Material for this exercise:
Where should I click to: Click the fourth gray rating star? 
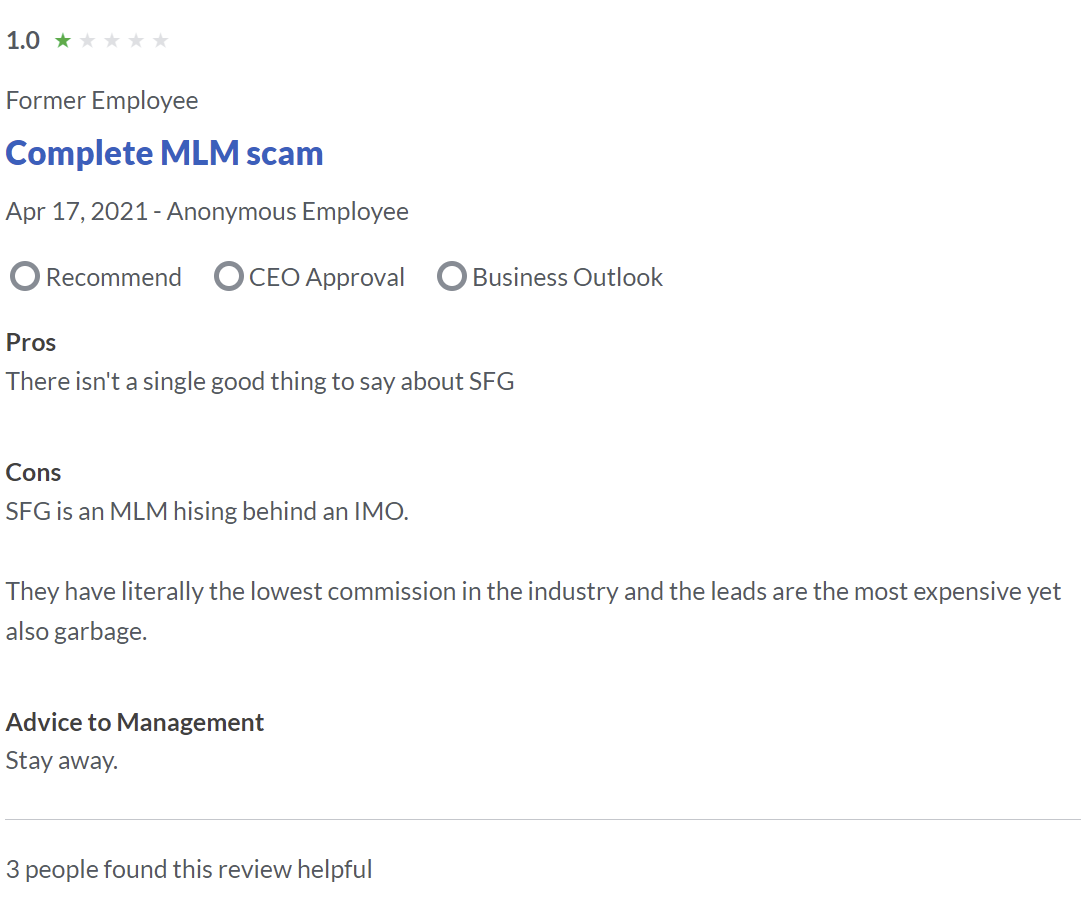pyautogui.click(x=137, y=41)
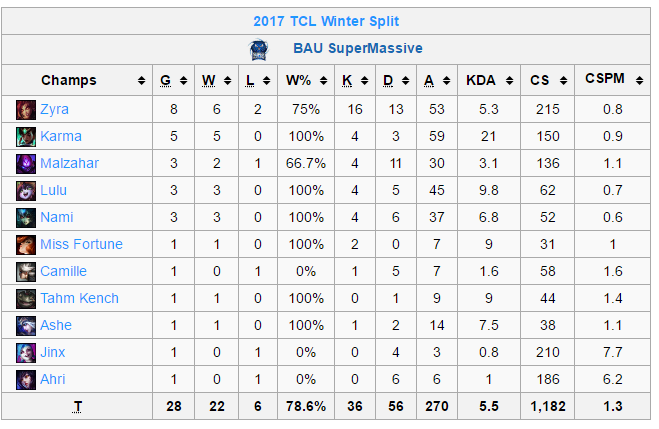This screenshot has height=429, width=659.
Task: Sort by CS column sort arrows
Action: [x=563, y=81]
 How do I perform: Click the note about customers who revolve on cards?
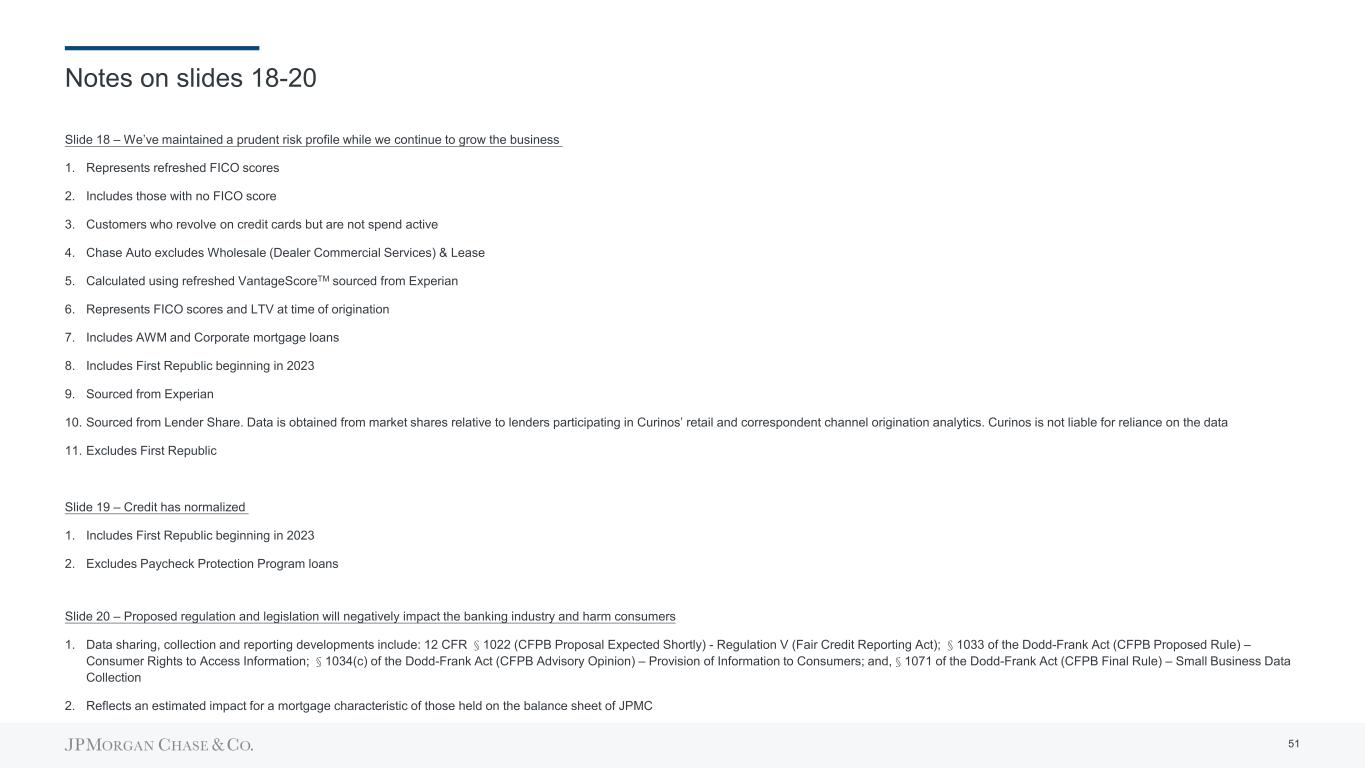pos(261,225)
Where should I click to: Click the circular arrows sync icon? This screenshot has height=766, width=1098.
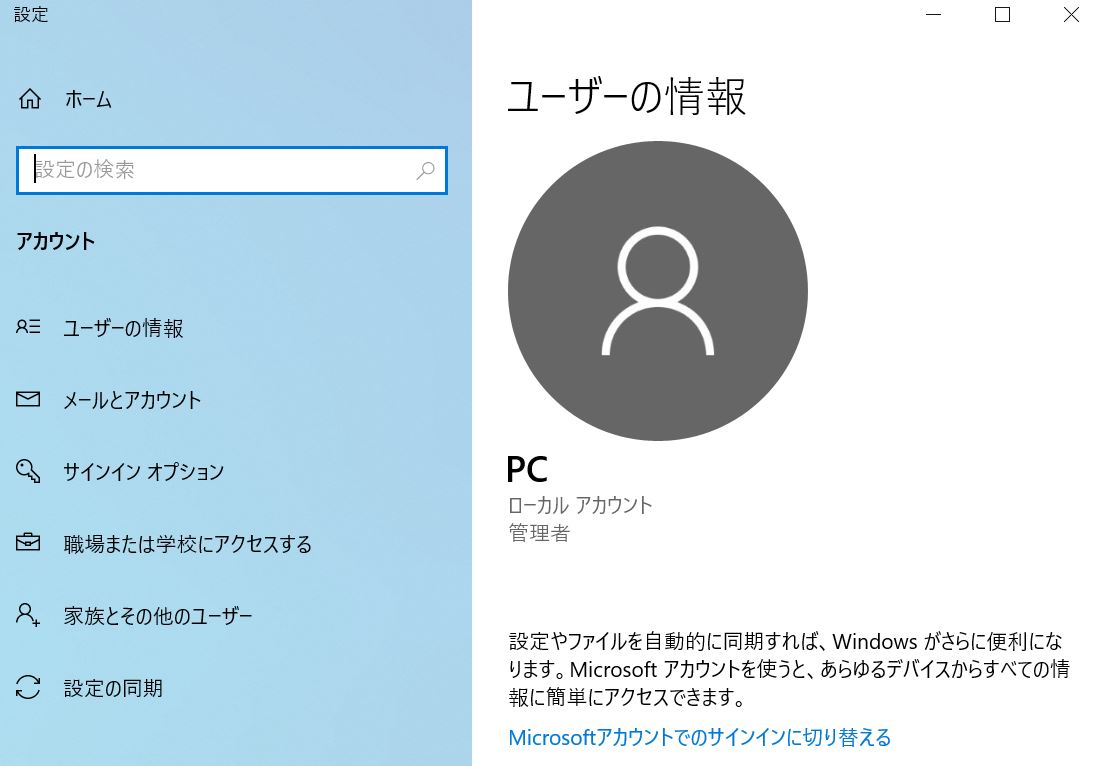tap(28, 687)

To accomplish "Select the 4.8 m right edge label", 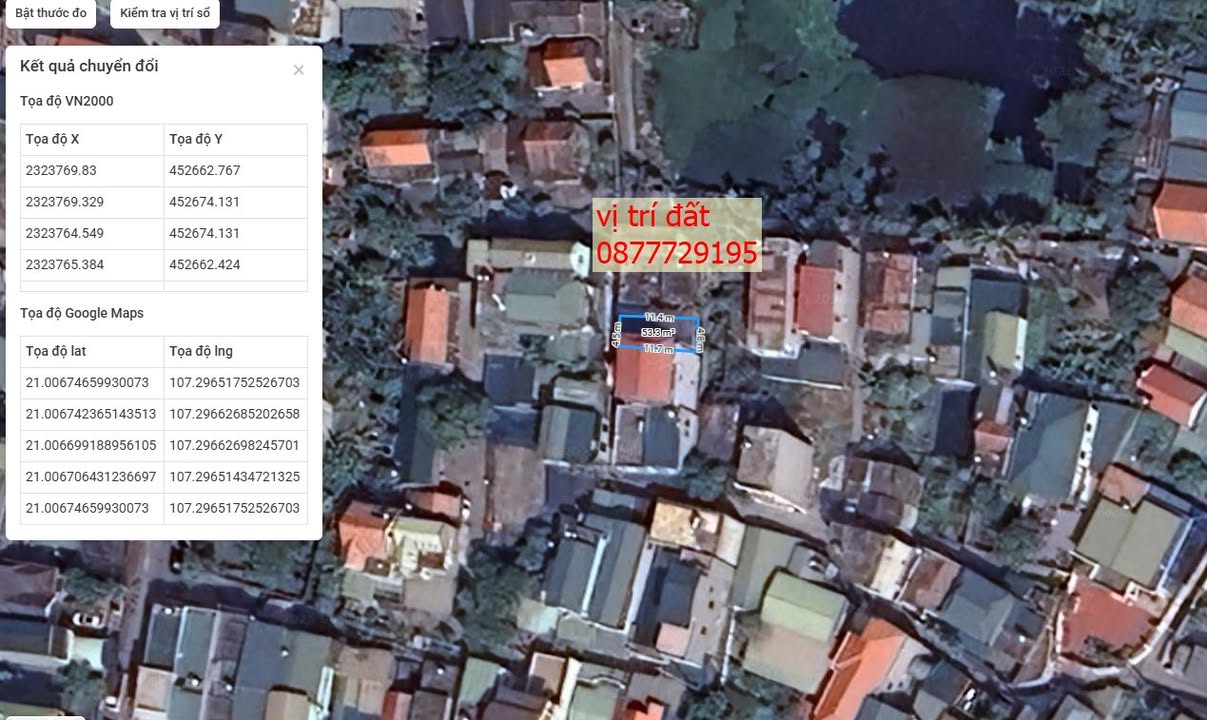I will tap(700, 338).
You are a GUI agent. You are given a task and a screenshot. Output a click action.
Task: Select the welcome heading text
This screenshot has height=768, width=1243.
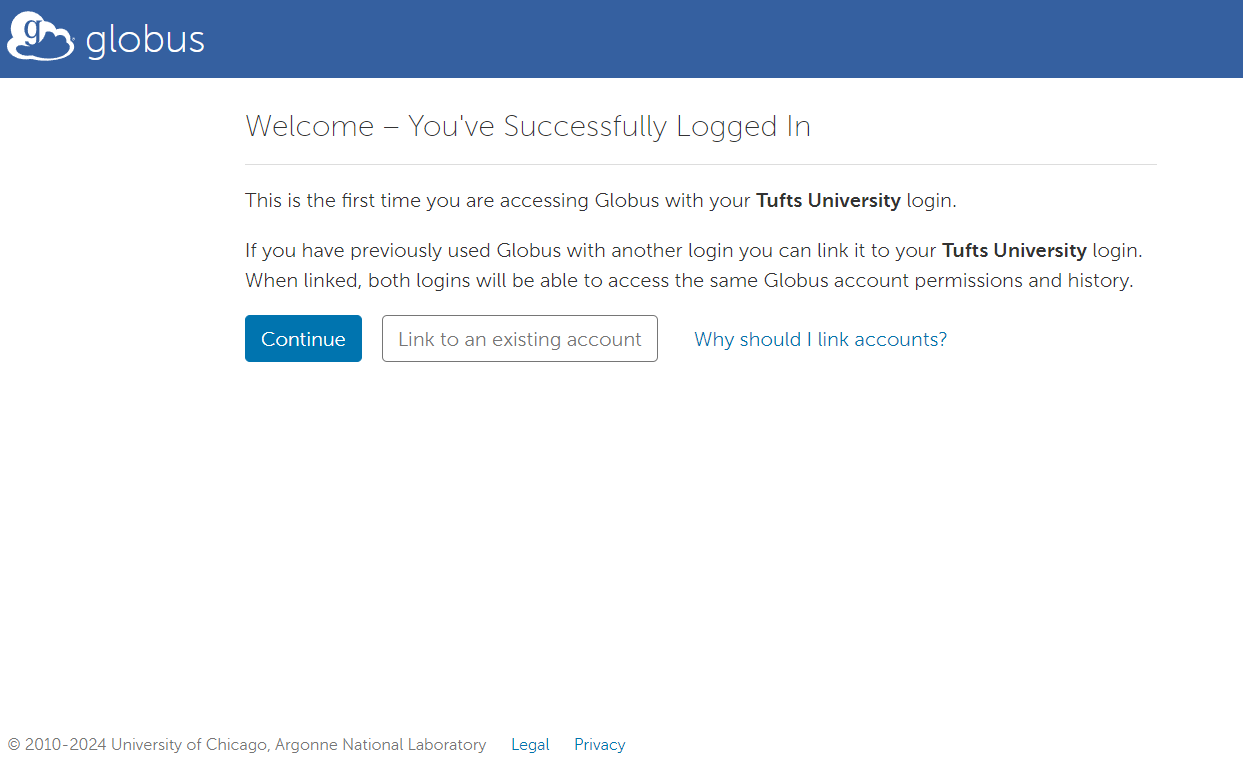tap(528, 126)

What is needed: The lines to repeat start at the one holding "You are a GUI" and run through the last line of the records above; write them out exactly, both ends included, but not the pictures.

Your response:
You are a GUI agent. You are given a task and a screenshot. Output a click action.
Task: Select the welcome heading text
This screenshot has height=768, width=1243.
tap(528, 126)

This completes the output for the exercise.